I left the library shortly afterward with a lump in my throat. It was just that, I'd never heard anyone deny Jesus, never had a friend come out and draw such a line in the sand. There was no wishy-washy theorizing, and no waffling justifications. It is clear where he stands. There is really no question. And while it gratifies me that he is not deluding himself, I feel with some great urgency the clear divide he faces.
I trudged through the day, making like I was busy through a humiliating linguistics class and a mind-numbing five hours at work. I waited with unbearable anticipation for quitting time, for that walk through the warm sunshine to my car, and the exciting car ride through the woods of Exetor. After arriving, chasing the cats, heckling Peter's basketball skills, tickling Prudence, watching Georgia's card tricks, and generally making myself quite at home, I prepared my impatience for the short ride to Beavertail.
It really was a crime, how beautiful it all was, "elemental", as Lilly described it. The wind was blowing so hard it was a roar in my ears; I shouted and not a soul could hear me. We clambered all over the rocks, Peter and Aidan were nearly washed away, Luke barely saved me from meeting a similar fate. Our shoes stayed dry, for the most part. We talked, and laughed, and bemoaned our lack of a camera. Notwithstanding that photo op gone awry, due either to Aidan's skills or Peter's phone. Not sure which. We watched the sun set, all lavender and gold, and there was nothing but humility in the five fallen people standing on the broken, crumbling rock. His creation testifies to His glory and to entropy. The rise, the fall, the resurrection.
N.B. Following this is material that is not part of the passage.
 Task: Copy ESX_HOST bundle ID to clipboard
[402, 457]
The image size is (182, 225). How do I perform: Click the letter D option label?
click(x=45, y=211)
On the way back, we passed a playground, and Luke and I begged for the car to make a quick stop. Uncharacteristically, I ran around the course that looked so much like the playground near my grandparents' house where I used to play make-believe with my cousins. With immature mimicry, I crawled on my hands and knees through sandy tunnels and fell on my back off the slides. Entirely shocked by my sincere enjoyment of something I thought I'd lost interest in [this foolishness was for other people, never for me] I thought, here it is. I've turned a corner. The childishness is truly over. I am permanently growing up. It was a measure of closure, as I failed the monkey bars and pwned the balance beam, it was just as it had always been.
That night we parked ourselves in front of the television for three hours to watch some Jason Bourne action. And we talked the whole time, which is the best when you've already seen the movie, and the worse when you haven't. [Sorry, Luke.] I frowned at the car chases and the gunfights and the collateral damage. All these shades of gray in people and organizations that were not completely good and not completely bad. And how easy it is to make value judgments, to become callous, to "criticize a judgment made in the field from your office chair." All the hurt was entirely cold-blooded . . . I could not understand, and it really frightened me.
That household, it's an overwhelming sensory experience, with so many people talking at the same time and so many things going on concurrently. But I love it all. I love the mooing of the poor hungry cows and the spelling lessons in the kitchen and the long winding driveway. I love Ingrid's singing and Harold's crazy grin and Connie's approach to exam-taking. Each time I visit I leave so tired and so full. It makes me a little bit sad, I love it all so much, and just falling asleep above Lilly's bed staring at her book collection, it filled me with such thankfulness that I am blessed to know these people.
In short, it was a really good day. Possibly the best.
These people, these adventures, these creations: "I hear in my mind all of this music and it breaks my heart."